## What to work on
Look through the data below for the line with "Image resolution: width=378" and the line with "You are a computer-use", then transcribe exactly from the first through the second, leaving out all pictures.
□ □ □ □ □
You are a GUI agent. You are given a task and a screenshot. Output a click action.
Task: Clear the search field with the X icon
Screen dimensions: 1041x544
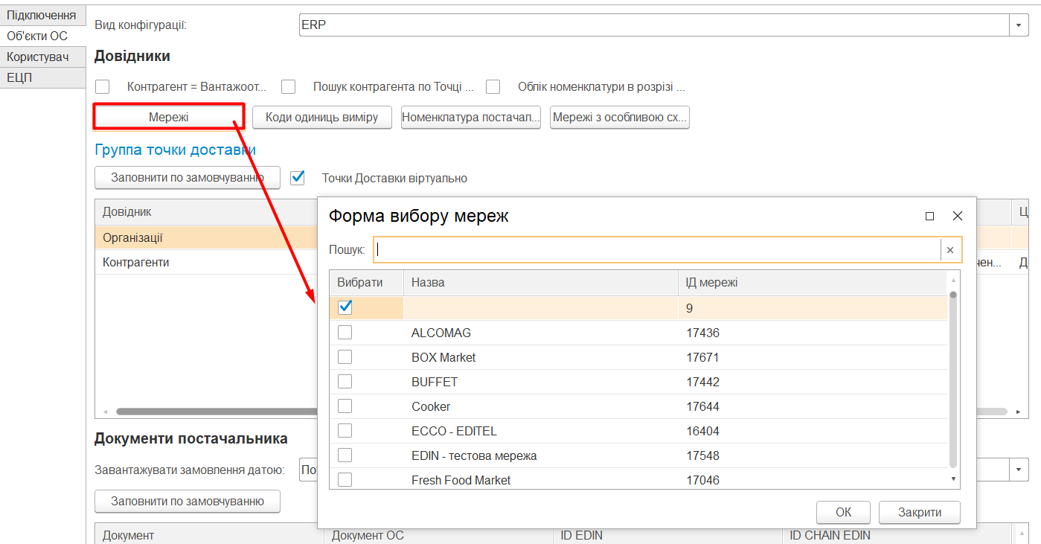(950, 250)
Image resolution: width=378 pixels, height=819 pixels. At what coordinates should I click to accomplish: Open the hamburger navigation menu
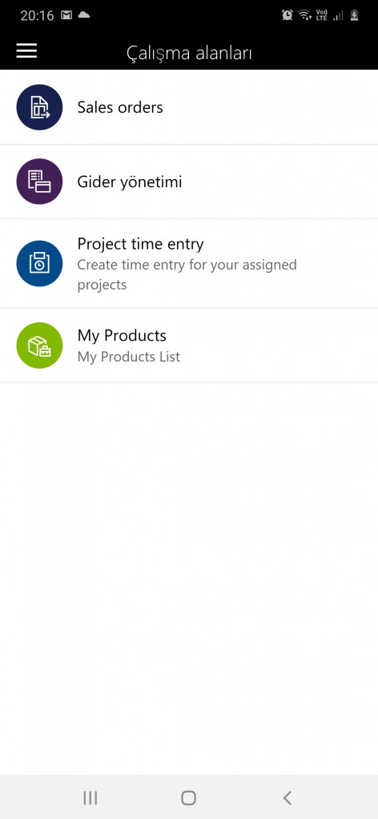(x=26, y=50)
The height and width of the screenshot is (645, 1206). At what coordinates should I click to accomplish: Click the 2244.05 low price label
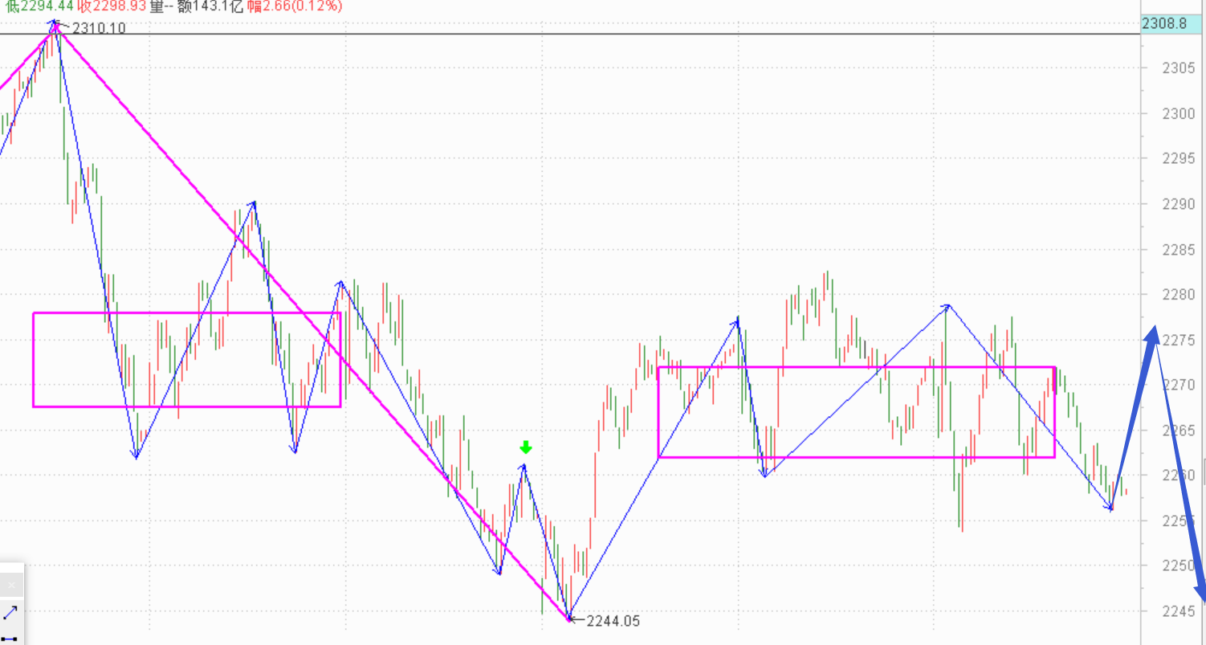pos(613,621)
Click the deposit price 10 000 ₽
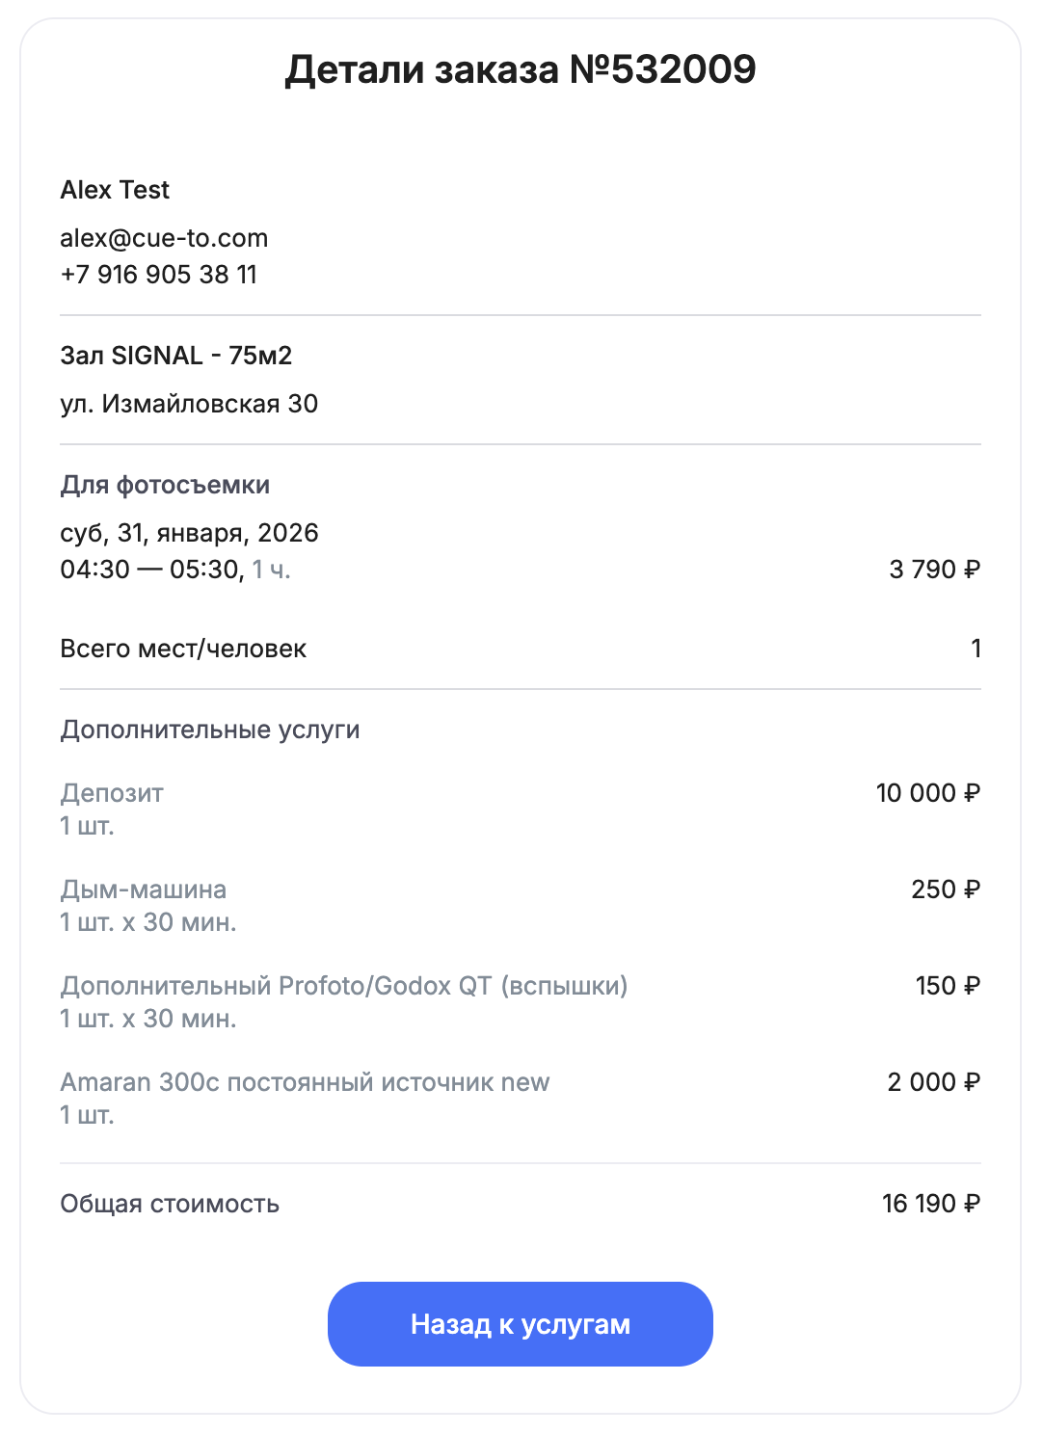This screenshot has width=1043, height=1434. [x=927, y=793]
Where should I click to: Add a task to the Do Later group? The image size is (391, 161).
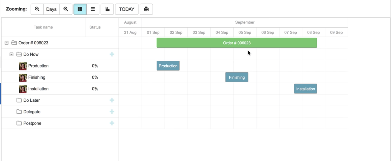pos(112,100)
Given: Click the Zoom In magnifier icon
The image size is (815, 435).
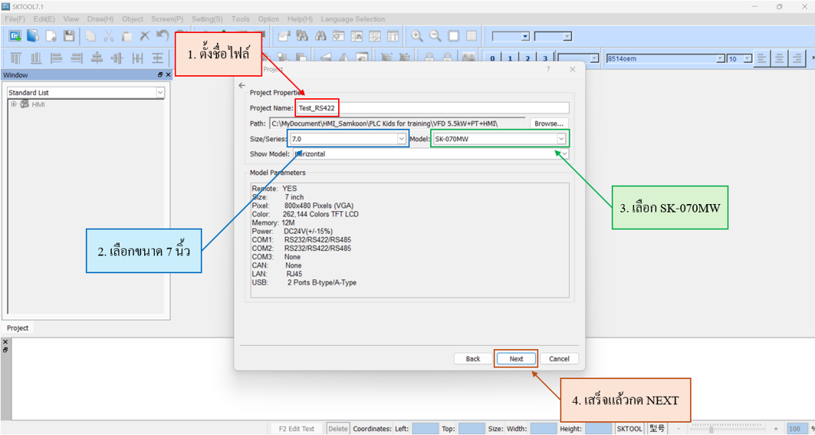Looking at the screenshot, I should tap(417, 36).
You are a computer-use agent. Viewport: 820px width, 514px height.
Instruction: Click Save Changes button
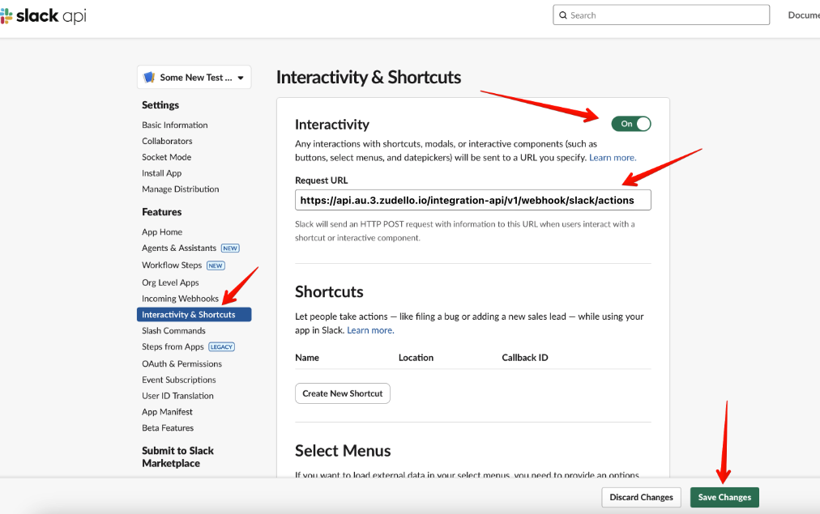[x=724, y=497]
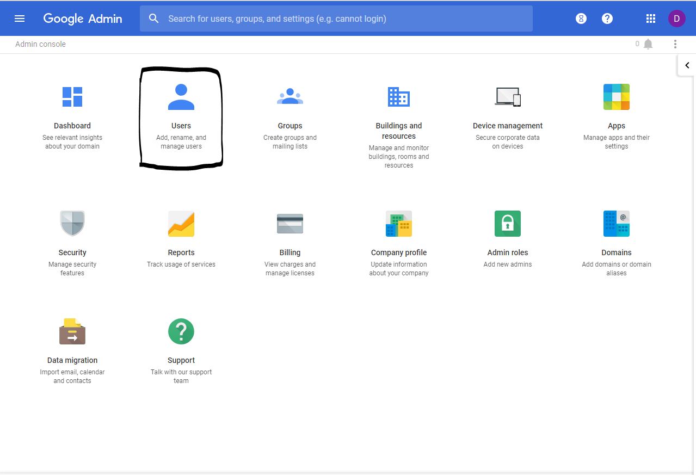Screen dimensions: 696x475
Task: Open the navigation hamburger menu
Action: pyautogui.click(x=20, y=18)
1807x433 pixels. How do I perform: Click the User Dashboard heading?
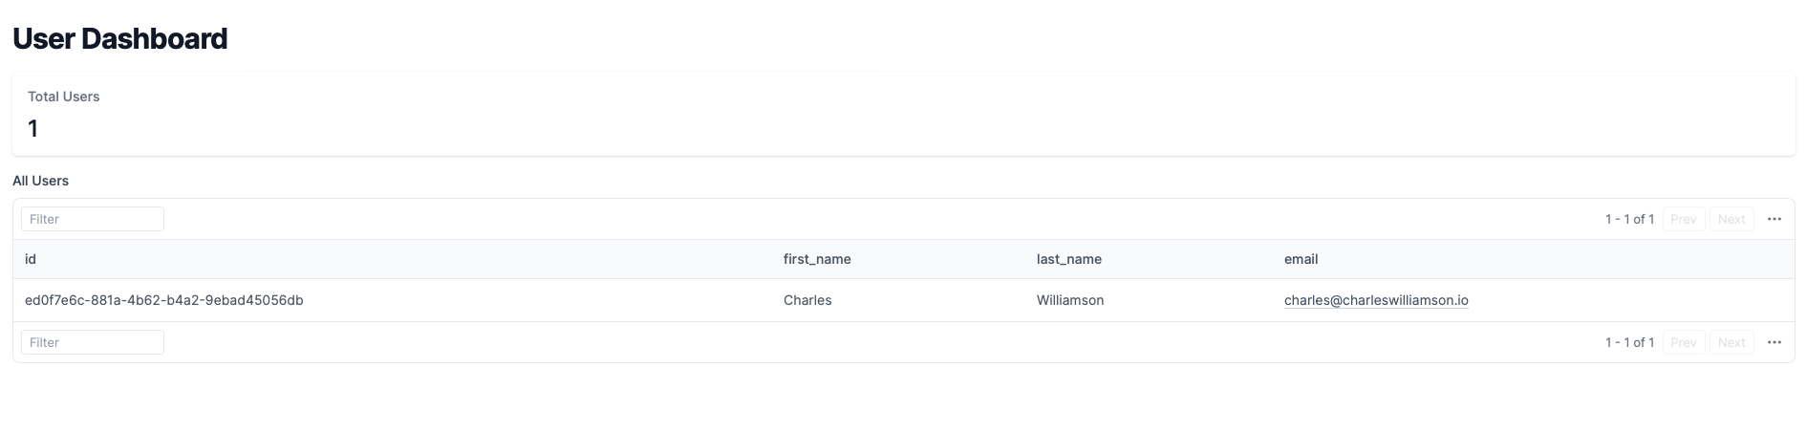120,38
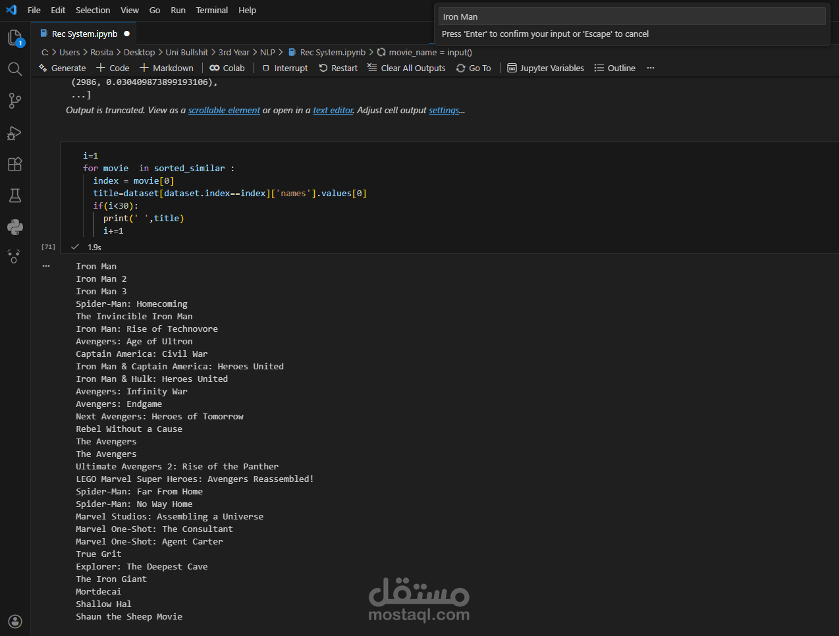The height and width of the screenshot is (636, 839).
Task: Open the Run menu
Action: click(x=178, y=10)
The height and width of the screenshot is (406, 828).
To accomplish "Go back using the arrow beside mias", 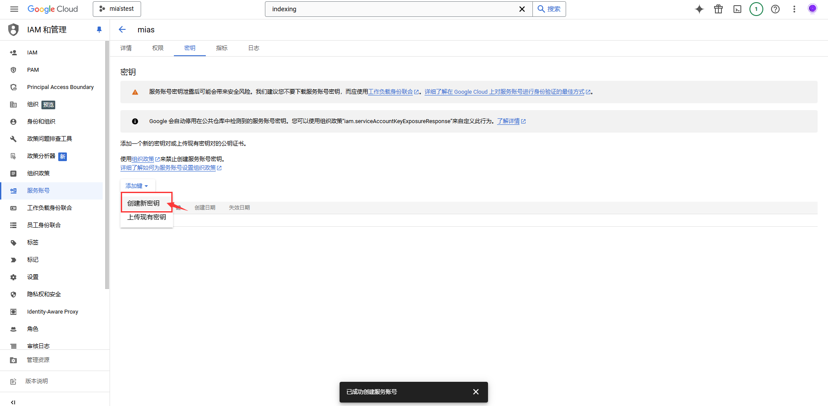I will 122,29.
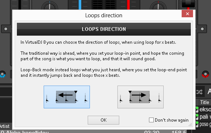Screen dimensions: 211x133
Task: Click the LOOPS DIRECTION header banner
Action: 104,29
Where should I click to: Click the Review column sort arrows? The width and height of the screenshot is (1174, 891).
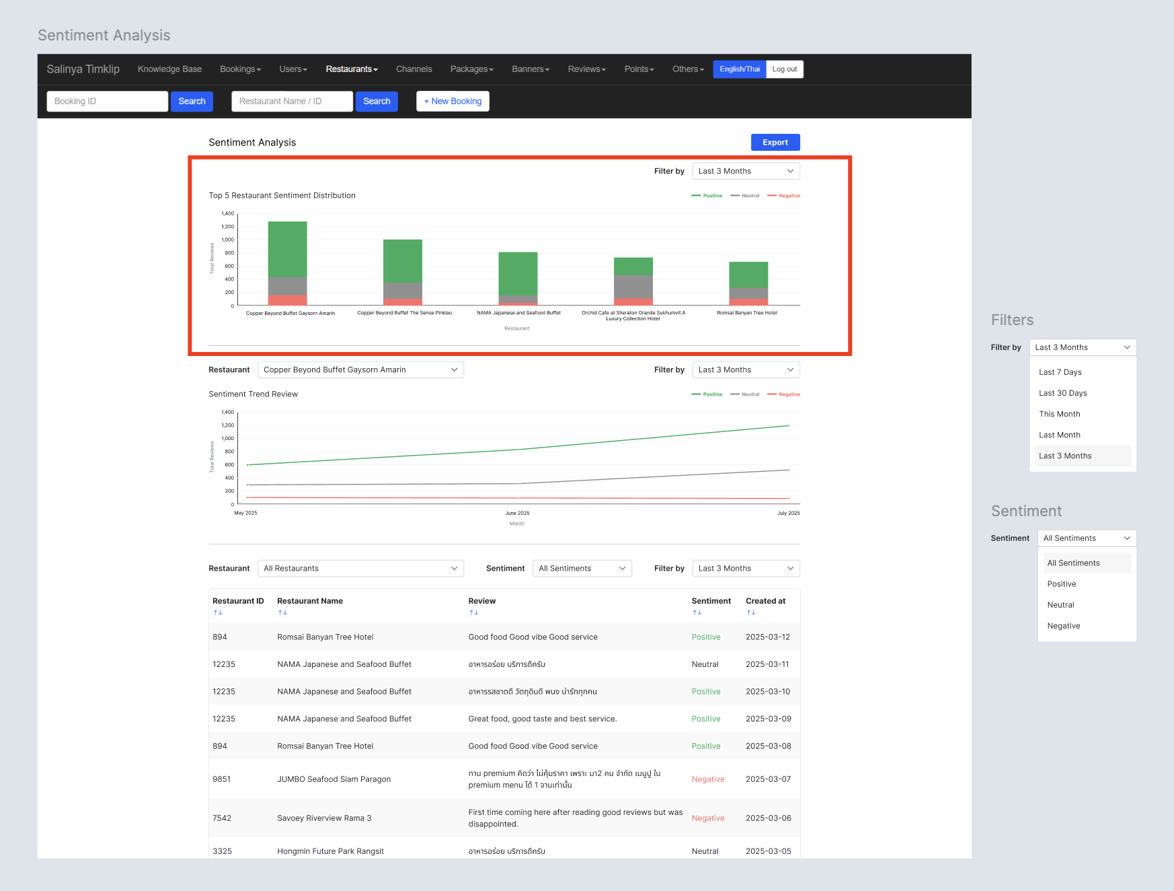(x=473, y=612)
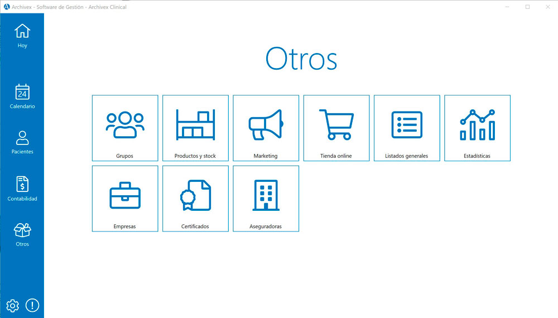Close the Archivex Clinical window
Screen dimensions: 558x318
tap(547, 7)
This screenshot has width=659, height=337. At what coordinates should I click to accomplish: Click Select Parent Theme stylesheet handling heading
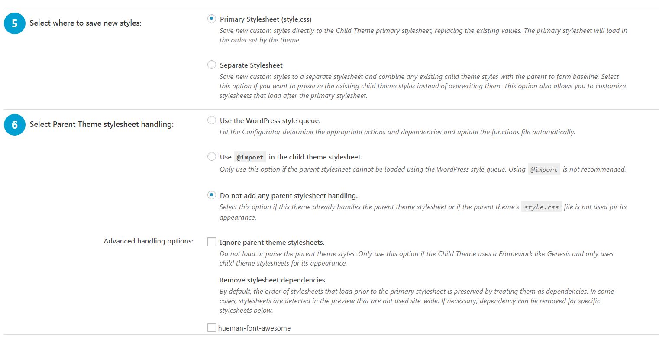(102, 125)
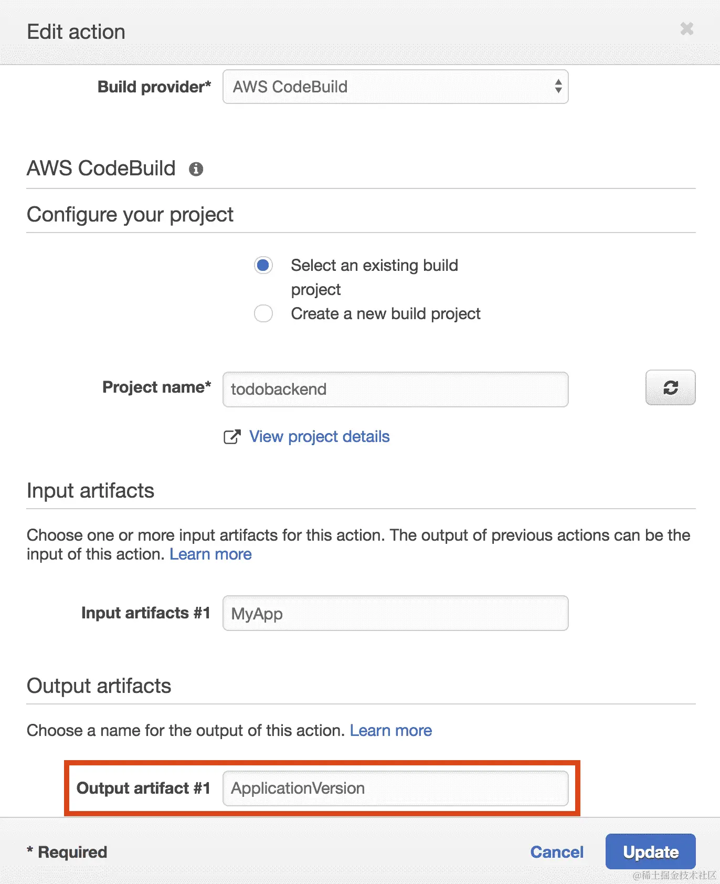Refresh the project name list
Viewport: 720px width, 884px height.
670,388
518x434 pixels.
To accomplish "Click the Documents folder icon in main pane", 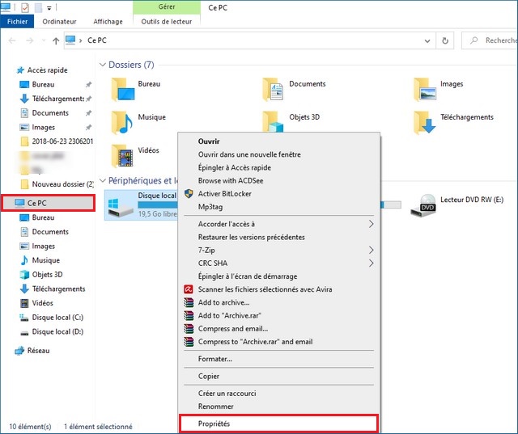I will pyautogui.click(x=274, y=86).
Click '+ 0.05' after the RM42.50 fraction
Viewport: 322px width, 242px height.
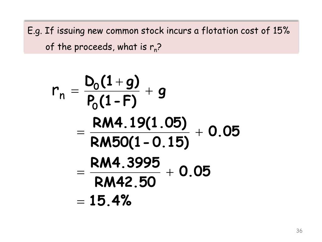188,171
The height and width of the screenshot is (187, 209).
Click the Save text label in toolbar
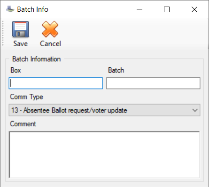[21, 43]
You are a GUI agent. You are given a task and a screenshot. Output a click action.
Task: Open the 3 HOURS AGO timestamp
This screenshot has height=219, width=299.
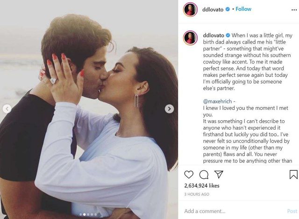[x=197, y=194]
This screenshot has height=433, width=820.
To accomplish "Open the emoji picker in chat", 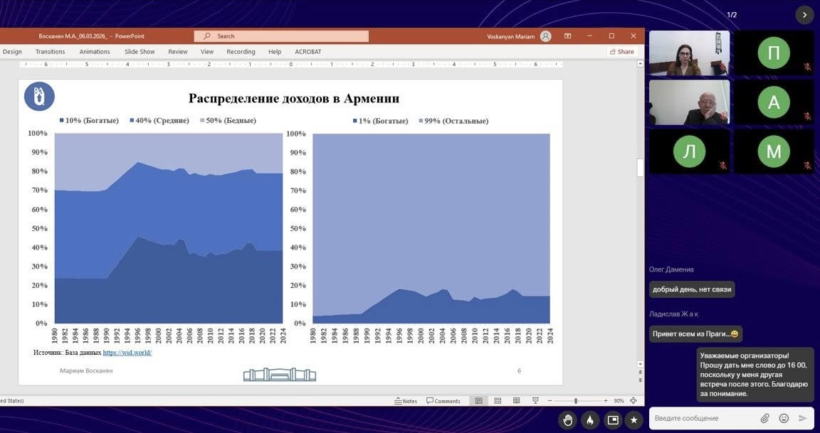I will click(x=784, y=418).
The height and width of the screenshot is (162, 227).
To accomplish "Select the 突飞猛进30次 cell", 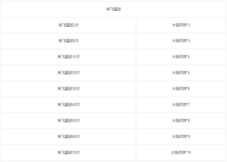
□ □ □ □ □
## Response below
Image resolution: width=378 pixels, height=819 pixels. At what coordinates should I click to accomplish: Open the hamburger navigation menu
(x=26, y=50)
The height and width of the screenshot is (645, 1206). At what coordinates should I click to accomplish: Click the 2244.05 low price label
pos(613,621)
Click the deposit price 10 000 ₽
This screenshot has width=1043, height=1434. [x=927, y=793]
Where should I click to: Add a task to the Do Later group? The image size is (391, 161).
pos(112,100)
Given: Click the Zoom In magnifier icon
The image size is (815, 435).
Looking at the screenshot, I should tap(417, 36).
You are a computer-use agent. Viewport: 820px width, 514px height.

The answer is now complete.